I hate you. I hate you for making me fall in love with you. I fell in love with you and then you tossed me aside for your ex. Now your back. And I love you again. I dont even care if the sex sucked. I know you know I have a boyfriend now. I really care for him, but you know and I know that we were meant for eachother. I miss the hell out of you. I know there are lots of girls that probably feel the same way because your likeable, and it makes me jealous as hell. I have your picture on the wall by my desk. Not my boyfriend’s. If I knew that if I could have you I would leave him in a split second. Please don’t dissapoint me again. Please, please, please dont screw me over again. I dont think my heart could take it.
I slept with my ex boyfriend in January when I knew he had a current girlfriend. We agreed we was going to just hang out as friends, but one thing lead to another and we had sex. I thought about telling his girlfriend especially since I cant stand her, but then decided to not tell her. I still miss him sometimes and think about him.
i do not know if you still look here after your Minor upset in march. i told You that your husband was CheAting on you since onLy A couple of Months AfteR you were mArried. you choSe to believe your lying sack of shit husband. you told hiM whAt youR sourCe of information was, and it put me at ConsiderAble risk. you may find this difficuLt to understAand, but i Actually like the person you are, that is why i tried to bring this inforMAtion to you. he and I aRe long since over, but i ASsure you he is or will be involved with someone else. he has put you at considerable risk, whether you know it or not. for example, your tanning bed was financed through his escort business. that may not bother you but you should know he had sex with every escort he pimped for, and with multiple couples.. I could go on and on, and i do have proof for you if you are willing to protect my identity respond here use a combination of your 3 dogs names as your name so i know it is you.
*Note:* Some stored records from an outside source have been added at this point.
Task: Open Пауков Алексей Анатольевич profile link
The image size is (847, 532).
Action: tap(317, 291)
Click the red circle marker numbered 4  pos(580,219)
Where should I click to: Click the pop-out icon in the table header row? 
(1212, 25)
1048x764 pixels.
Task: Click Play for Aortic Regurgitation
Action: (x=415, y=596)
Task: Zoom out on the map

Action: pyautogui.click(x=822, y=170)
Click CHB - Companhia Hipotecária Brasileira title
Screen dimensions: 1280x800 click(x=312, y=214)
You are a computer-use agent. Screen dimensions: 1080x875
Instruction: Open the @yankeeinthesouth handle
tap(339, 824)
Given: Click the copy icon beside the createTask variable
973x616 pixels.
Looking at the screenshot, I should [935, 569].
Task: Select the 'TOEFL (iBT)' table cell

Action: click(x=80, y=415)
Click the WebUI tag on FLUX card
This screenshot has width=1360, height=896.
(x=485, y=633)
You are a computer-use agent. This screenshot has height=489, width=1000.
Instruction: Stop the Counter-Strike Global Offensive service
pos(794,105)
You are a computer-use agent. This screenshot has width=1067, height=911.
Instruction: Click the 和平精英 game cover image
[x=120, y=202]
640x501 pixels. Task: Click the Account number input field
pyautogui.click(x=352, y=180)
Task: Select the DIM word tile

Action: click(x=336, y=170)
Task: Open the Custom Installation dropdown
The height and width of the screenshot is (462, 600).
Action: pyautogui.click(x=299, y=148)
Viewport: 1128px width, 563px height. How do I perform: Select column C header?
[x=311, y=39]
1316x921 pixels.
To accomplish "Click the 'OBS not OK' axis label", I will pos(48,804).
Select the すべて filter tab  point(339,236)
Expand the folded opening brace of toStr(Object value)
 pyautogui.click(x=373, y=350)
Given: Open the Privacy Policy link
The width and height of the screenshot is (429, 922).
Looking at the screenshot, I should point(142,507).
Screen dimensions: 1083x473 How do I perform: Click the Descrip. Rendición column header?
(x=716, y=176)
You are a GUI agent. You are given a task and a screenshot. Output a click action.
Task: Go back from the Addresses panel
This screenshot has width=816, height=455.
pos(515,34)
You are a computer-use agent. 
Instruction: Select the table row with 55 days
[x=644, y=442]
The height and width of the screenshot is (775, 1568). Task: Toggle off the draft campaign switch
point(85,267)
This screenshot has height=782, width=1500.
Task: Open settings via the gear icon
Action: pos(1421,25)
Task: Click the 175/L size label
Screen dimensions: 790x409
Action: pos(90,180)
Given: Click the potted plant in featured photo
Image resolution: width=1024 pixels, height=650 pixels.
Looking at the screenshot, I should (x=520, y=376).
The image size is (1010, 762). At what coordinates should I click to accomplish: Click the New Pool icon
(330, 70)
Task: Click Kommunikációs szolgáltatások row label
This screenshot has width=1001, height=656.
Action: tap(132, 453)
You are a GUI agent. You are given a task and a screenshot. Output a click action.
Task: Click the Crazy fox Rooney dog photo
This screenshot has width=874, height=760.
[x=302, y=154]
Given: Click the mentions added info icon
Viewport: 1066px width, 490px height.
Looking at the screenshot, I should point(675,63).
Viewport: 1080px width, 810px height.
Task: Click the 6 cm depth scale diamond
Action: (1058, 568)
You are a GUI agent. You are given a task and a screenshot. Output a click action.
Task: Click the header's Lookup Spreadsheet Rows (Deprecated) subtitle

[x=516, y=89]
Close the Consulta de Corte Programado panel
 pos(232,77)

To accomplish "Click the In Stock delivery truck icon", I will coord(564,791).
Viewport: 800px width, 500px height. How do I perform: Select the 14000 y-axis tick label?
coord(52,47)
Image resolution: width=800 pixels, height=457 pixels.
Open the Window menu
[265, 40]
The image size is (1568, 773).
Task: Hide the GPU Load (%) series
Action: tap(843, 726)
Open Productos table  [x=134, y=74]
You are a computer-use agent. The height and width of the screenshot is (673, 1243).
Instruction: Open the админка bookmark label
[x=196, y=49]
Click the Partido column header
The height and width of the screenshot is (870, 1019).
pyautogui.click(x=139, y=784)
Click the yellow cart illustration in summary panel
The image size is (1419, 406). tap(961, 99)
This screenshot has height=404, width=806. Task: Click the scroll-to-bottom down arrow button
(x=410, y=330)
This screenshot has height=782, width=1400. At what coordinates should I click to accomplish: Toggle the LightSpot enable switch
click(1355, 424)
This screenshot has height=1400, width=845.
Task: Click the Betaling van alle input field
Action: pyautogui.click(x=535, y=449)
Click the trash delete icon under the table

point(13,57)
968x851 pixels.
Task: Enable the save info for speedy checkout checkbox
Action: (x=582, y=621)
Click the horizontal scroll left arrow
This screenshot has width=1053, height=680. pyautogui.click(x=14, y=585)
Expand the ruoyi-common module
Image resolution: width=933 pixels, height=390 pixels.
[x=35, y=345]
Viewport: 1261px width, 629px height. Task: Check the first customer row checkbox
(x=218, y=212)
sometimes i am ready for one of my bestfriends to die she told one of my cousins one of my deepest secrets, What kind of friend is that i can’t get mad at her because then people will ask why i dont talk to her anymore then she will have to tell them I dont know what to do im just gonna have to hide my true feelings to her……I HATE HER!!!!LORD FORGIVE ME PLEASE
I’ve had a secret relationship with a married co-worker for the past 2 1/2 yrs. I know his wife, kids and most of his family. We both tell eachother how much we “Love” one another daily. I’m so wrapped up in him and couldn’t imagine ending it…he is everything I want with 1 set back, he’s married. What he doesn’t know is my whole family knows about our secret.